— BEGIN Data for processing —
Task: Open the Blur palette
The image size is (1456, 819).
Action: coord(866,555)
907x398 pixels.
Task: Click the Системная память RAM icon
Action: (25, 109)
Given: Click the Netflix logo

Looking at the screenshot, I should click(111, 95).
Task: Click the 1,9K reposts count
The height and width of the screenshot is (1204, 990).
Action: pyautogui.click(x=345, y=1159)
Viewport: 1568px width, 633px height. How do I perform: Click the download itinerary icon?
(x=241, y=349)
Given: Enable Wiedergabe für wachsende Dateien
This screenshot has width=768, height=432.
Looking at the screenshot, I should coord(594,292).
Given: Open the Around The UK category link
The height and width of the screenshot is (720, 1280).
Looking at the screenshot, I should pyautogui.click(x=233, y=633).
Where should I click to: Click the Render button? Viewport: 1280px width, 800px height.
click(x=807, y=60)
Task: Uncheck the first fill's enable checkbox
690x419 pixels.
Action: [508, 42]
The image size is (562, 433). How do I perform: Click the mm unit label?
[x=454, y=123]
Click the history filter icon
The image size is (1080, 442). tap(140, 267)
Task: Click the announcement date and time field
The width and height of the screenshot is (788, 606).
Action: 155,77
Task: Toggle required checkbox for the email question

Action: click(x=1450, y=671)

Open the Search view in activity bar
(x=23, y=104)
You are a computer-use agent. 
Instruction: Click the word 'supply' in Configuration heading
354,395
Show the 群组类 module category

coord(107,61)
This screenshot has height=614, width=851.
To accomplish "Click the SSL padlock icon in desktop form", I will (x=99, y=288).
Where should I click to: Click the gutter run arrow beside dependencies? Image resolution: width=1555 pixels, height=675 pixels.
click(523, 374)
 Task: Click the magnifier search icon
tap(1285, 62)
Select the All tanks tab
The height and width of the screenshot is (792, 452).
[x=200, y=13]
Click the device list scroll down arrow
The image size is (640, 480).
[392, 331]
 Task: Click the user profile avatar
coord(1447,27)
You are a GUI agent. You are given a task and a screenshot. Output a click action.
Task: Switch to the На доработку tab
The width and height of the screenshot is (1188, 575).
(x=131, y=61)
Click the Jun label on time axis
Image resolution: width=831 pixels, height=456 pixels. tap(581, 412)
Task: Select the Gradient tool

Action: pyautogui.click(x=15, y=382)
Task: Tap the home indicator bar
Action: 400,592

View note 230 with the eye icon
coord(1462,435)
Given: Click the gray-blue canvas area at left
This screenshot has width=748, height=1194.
— END Data for processing —
Written instruction: Reproduce every line of the listing above verbatim.

Result for this task:
Task: Open the Blur palette
The image size is (1456, 819).
Action: coord(866,555)
907x398 pixels.
Task: Click the Системная память RAM icon
Action: (25, 109)
Given: Click the Netflix logo

Looking at the screenshot, I should click(111, 95).
Task: Click the 1,9K reposts count
The height and width of the screenshot is (1204, 990).
Action: pyautogui.click(x=345, y=1159)
Viewport: 1568px width, 633px height. How do I perform: Click the download itinerary icon?
(x=241, y=349)
Given: Enable Wiedergabe für wachsende Dateien
This screenshot has width=768, height=432.
Looking at the screenshot, I should coord(594,292).
Given: Open the Around The UK category link
The height and width of the screenshot is (720, 1280).
Looking at the screenshot, I should pyautogui.click(x=233, y=633).
Where should I click to: Click the Render button? Viewport: 1280px width, 800px height.
click(x=807, y=60)
Task: Uncheck the first fill's enable checkbox
690x419 pixels.
Action: [508, 42]
The image size is (562, 433). How do I perform: Click the mm unit label?
[x=454, y=123]
Click the history filter icon
The image size is (1080, 442). tap(140, 267)
Task: Click the announcement date and time field
The width and height of the screenshot is (788, 606).
Action: 155,77
Task: Toggle required checkbox for the email question

Action: click(x=1450, y=671)

Open the Search view in activity bar
(x=23, y=104)
You are a computer-use agent. 
Instruction: Click the word 'supply' in Configuration heading
354,395
Show the 群组类 module category

coord(107,61)
This screenshot has height=614, width=851.
To accomplish "Click the SSL padlock icon in desktop form", I will (x=99, y=288).
Where should I click to: Click the gutter run arrow beside dependencies? Image resolution: width=1555 pixels, height=675 pixels.
click(523, 374)
 Task: Click the magnifier search icon
tap(1285, 62)
Select the All tanks tab
The height and width of the screenshot is (792, 452).
[x=200, y=13]
Click the device list scroll down arrow
The image size is (640, 480).
[392, 331]
 Task: Click the user profile avatar
coord(1447,27)
You are a GUI agent. You are given a task and a screenshot. Output a click action.
Task: Switch to the На доработку tab
The width and height of the screenshot is (1188, 575).
(x=131, y=61)
Click the Jun label on time axis
Image resolution: width=831 pixels, height=456 pixels. tap(581, 412)
Task: Select the Gradient tool

Action: pyautogui.click(x=15, y=382)
Task: Tap the home indicator bar
Action: 400,592

View note 230 with the eye icon
coord(1462,435)
Given: Click the gray-blue canvas area at left
This screenshot has width=748, height=1194.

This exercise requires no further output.